----- PAGE TEXT -----
What is a problem? A problem is an obstacle, that has to be surmounted. Solving a problem is connected with obstacles. Or more general: Problem solving is a process to get from an unsatisfactory to a satisfactory situation.
Most of us get paid for solving problems. It’s irrelevant if you are paid for solving technical problem (e.g. My computer doesn’t work), or if you are paid to create solutions for customers (e.g. design infrastructure for a Citrix XenApp farm). At the end you solve a problem.
Every problem has characteristics, that can be used to describe it.
Not every problem is solvable. Think about “Squaring the circle“. But often a problem seems to be unsolvable because it’s not well defined. If Initial situation, obstacle and target situation are not clearly formulated, you won’t be able to solve the problem.
If you can decompose a problem into multiple subproblems, it is a hierarchical problem. Otherwise, it’s an elemental problem.
The effort to solve a problem is always different.. A problem is theoretically solvable, but it may require such a high effort, that it is practically unsolvable.
Even if a problem is well defined, it appears different in regard to complexity for different people.
How to start?
First of all
- Understand and define the problem
This is most important part. Before you try to solve a problem, make sure that you have really understood the problem. Then you should define the problem. Only a clearly defined problem can be solved. And it’s much easier to solve a clearly defined, than a vague problem. If it’s a complex problem, then you should try to
- Simplify or decompose the problem
A simplified problem can help you stay focused. If you can’t simplify a problem, you can try to divide it into subproblems. With a clearly defined, simplified/ structured problem, you can start to
- Find the root cause
Collecting information is the key. Collect information about what happened before, during, and after the problem has occurred. Identifying the root cause for a problem can be a time consuming task. But let me say this clearly: Information is the key. Information that help to find the root cause are not only observations (e.g. logs, error messages etc.). You can can use the results of systematic tests. Collect as much data as you can.
----- RECORD EXTRACTS -----
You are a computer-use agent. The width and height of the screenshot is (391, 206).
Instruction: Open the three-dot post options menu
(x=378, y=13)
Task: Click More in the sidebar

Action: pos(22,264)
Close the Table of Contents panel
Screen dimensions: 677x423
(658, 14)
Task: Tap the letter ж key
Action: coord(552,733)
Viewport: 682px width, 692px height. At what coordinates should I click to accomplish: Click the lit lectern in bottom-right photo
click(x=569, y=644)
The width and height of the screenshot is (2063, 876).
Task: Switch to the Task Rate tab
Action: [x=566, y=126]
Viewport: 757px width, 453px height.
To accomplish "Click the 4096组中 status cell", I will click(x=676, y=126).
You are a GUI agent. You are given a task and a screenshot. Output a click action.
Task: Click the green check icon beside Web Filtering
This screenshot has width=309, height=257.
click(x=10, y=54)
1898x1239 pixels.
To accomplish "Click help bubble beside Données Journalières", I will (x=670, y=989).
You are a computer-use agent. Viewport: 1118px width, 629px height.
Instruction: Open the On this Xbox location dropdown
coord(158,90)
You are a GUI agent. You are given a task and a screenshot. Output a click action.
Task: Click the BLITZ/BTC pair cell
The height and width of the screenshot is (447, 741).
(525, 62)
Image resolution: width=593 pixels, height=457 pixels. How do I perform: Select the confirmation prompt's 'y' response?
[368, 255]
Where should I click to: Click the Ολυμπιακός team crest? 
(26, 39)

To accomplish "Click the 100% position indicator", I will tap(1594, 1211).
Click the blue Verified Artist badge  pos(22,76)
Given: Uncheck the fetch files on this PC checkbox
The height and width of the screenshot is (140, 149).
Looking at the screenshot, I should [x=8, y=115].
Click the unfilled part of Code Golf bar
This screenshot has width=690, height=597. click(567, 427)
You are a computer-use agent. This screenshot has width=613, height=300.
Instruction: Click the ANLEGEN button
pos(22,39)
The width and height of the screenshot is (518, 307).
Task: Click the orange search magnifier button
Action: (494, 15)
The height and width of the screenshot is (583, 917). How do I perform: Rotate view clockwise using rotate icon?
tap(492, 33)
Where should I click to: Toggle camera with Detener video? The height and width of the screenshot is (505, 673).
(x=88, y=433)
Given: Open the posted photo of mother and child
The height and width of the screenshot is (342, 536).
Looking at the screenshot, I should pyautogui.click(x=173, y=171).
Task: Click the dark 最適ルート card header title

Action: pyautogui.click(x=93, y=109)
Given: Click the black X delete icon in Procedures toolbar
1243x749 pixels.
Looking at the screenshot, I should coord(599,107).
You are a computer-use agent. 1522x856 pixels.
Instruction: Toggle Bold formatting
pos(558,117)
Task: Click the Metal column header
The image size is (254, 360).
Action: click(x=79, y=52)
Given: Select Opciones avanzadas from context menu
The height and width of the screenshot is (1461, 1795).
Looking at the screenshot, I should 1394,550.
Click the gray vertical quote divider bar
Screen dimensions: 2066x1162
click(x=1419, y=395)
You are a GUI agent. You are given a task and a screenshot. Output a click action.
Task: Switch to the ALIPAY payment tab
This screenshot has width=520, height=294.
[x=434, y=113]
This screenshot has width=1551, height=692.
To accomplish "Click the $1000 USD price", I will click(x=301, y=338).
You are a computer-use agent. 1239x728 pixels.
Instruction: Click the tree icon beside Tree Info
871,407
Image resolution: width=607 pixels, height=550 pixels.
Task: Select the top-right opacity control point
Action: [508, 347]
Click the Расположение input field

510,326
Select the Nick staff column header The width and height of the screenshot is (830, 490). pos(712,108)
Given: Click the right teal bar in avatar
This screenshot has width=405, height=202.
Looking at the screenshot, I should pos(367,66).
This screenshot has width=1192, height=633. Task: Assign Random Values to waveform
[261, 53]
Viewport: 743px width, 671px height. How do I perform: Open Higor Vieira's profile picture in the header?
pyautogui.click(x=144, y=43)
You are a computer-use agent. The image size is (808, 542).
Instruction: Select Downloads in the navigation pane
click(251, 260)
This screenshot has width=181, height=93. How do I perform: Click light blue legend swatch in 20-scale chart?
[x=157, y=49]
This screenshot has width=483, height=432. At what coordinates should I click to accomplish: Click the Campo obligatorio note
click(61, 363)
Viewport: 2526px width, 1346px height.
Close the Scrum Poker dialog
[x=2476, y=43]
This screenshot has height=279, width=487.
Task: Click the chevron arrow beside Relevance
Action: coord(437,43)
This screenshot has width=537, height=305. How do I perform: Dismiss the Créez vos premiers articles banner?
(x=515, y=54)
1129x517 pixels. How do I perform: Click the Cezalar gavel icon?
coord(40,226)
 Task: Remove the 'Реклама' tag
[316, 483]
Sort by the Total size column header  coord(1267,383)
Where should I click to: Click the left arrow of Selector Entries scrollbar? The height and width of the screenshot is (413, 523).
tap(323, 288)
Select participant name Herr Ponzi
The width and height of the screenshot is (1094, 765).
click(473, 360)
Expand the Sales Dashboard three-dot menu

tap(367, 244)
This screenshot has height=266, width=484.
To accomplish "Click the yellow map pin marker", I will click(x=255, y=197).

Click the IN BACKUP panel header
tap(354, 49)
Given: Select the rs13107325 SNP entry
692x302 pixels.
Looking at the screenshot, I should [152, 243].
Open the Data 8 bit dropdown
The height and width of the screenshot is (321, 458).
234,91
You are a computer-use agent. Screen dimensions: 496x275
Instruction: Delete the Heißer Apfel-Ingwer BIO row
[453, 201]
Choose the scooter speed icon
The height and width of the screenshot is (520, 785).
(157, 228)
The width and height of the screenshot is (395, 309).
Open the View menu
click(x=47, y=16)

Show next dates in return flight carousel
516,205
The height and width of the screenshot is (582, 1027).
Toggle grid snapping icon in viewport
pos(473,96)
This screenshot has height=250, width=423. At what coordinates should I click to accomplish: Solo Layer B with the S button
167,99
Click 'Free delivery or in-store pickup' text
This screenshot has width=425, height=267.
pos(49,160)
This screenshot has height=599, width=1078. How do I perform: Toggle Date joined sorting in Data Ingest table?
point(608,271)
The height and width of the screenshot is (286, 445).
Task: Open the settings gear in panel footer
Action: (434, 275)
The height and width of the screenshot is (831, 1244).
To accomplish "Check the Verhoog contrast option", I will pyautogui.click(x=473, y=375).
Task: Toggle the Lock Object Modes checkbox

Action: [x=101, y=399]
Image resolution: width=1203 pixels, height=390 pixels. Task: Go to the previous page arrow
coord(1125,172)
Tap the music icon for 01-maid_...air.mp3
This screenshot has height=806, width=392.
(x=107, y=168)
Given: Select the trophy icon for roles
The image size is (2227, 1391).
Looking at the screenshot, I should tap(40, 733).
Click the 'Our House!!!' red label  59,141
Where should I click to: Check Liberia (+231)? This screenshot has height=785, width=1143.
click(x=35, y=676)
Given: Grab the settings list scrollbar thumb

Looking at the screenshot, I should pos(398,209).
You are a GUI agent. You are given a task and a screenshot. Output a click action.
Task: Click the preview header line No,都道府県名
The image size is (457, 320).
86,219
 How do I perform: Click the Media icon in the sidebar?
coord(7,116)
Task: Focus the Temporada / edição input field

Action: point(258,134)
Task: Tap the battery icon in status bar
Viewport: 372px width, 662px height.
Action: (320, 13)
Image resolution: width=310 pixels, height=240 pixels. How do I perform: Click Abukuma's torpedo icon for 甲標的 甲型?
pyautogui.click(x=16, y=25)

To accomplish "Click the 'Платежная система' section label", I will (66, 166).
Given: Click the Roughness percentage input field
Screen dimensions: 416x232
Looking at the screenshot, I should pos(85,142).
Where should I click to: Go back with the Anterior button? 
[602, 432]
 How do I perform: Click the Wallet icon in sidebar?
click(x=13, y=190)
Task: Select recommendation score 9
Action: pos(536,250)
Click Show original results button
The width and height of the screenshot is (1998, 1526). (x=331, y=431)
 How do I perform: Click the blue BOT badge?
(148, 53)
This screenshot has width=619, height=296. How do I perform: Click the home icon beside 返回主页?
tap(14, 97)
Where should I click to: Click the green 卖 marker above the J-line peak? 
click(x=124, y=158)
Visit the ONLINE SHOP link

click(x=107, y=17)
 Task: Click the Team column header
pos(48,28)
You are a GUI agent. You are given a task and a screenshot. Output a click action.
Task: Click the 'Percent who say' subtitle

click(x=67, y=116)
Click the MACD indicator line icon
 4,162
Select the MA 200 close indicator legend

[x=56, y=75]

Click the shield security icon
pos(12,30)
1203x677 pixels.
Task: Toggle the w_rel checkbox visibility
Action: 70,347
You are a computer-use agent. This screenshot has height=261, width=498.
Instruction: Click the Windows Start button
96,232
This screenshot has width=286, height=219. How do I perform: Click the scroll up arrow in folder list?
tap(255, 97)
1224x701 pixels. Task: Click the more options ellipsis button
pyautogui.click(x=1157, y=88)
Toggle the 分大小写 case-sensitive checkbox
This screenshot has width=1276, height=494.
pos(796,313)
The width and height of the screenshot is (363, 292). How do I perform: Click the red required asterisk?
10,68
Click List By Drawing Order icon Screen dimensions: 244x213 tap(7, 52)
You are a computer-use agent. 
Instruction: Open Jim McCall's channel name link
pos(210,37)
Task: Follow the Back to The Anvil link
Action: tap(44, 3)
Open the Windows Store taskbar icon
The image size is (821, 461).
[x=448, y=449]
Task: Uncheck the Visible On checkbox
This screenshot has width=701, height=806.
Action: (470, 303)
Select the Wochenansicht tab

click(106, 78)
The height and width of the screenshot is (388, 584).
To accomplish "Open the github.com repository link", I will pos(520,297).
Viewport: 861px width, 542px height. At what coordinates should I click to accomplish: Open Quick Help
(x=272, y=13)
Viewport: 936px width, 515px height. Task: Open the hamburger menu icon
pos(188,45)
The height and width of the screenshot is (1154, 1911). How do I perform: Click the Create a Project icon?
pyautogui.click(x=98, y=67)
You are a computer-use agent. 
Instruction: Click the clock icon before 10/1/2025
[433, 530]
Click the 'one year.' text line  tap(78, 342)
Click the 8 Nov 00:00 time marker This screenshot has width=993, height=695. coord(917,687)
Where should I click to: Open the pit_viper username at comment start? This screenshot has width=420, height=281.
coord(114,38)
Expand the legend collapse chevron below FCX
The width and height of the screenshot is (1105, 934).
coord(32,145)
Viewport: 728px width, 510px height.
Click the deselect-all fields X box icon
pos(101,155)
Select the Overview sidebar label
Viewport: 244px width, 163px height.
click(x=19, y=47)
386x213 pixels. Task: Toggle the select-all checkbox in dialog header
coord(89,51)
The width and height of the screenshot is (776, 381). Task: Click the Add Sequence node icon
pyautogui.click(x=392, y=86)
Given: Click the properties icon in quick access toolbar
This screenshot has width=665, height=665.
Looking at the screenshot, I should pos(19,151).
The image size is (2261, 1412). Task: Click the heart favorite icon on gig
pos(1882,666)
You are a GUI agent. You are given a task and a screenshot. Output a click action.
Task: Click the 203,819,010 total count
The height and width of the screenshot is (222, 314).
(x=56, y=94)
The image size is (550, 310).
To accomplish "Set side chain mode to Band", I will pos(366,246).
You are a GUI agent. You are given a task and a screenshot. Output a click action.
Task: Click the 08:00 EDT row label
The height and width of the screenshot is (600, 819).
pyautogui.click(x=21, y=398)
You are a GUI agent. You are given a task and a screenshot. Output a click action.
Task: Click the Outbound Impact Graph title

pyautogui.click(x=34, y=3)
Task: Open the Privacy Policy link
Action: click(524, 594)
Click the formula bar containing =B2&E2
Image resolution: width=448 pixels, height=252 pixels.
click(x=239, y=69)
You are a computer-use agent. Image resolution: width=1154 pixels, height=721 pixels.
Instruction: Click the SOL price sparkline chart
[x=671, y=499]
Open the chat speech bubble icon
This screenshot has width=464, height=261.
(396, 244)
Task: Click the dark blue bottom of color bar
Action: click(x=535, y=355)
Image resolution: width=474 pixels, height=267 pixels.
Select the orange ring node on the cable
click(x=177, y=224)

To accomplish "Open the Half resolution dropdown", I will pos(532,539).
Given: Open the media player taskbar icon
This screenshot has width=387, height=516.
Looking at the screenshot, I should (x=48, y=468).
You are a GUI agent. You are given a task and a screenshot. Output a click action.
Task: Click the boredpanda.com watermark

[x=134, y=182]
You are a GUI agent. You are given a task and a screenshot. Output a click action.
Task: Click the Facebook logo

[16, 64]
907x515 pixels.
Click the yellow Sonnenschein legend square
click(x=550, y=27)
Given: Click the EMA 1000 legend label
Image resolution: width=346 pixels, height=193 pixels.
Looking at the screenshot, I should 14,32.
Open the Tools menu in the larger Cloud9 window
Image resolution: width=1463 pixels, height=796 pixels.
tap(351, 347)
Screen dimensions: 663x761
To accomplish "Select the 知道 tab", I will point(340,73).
-----
◆ EXERCISE INSTRUCTIONS:
a: In the problem-solving text, what makes a problem hierarchical?
b: Decide whether each statement agrees with the problem-solving text. Answer yes or no, and quote the deciding words.
(i) Every problem can be solved.
(ii) Understanding and defining the problem is the most important part.
(iii) Observations such as logs are the only information that helps find the root cause.
c: Carry on the problem-solving text from its last sentence.
None of the material is needed here.

◆ ANSWERS TO THE EXERCISE:
a: It can be decomposed into multiple subproblems.

b:
(i) No: "Not every problem is solvable."
(ii) Yes: "This is most important part."
(iii) No: "Information that help to find the root cause are not only observations (e.g. logs, error messages etc.)."

c:
Sometimes it can be useful to create a hypothesis.
Scientists generally base scientific hypotheses on previous observations that cannot satisfactorily be explained with the available scientific theories.
If you see that System A is affected, but system B should be affected too, but it’s not, it might be time to create a hypothesis. With a hypothesis in mind, you can try to prove it. Test the hypothesis by performing tests and collecting data. This strategy is called “hypothesis testing”.
At some point, you should have identified the root cause. With the now known root cause, you can
- Create solutions and select the best one
Sometimes it’s easy. But sometimes it’ not that easy. A trade-off analysis can help to identify the best of multiple solutions.
- Create an action plan
Even if you only have to disable a specific feature, it’s a good idea to formulate an action plan. Even if consists only of three lines… You should state clearly
- WHAT you do
- WHY do you have to do it, and
- HOW to you plan to check it
With these steps, you should be well prepared. It doesn’t matter what kind of problem you are trying to solve: The process is basically the same.
Other problem solving methods
Over the years many problem solving methods have been developed. Kepner-Tregoe is one of them. Other well known methods are:
- A3 Problem Solving
- Eight Disciplines (8D) Problem Solving
- Failure mode and effects analysis (FMEA)
A3 Problem Solving has been developed at Toyota for their Toyota Production System (TPS). It’s an often used method in Lean Manufacturing. A3 helps to solve problems by pretending a structure (WHAT IS and WHAT IS NOT the problem, describe the problem, root cause, solution etc). This strucure is placed on an A3 sheet paper (that why it’s called A3). The process is based on the principles of Deming’s PDCA cycle.
PDCA, or Plan-Do-Check-Act (sometimes Shewhart-Cycle) was made popular by Dr. Edwards Deming. Plan-Do-Check-Act refers to the four phases of this cycle.
- Plan: Plan the change
- Do: implement the change
- Check: Check the sucess of the implemented change
- Act: Take action based on the results of “Check”
Eight Disciplines (8D) Problem Solving was developed by the Ford Motor Company. The D0 phase is the starting point for the D8 process, but it’s not counted.
- D0: Plan for solving the problem and determine the prerequisites
- D1: Establish a team of people with the required skills and knowledge
- D2: Describe the problem
- D3: Define and implement containment actions
- D4: Determine and verify the root causes
- D5: Plan permanent corrective actions for the observed problem
- D6: Implement the best permanent corrective actions
- D7: Modify management systems to prevent a recurrence
- D8: Congratulate your team!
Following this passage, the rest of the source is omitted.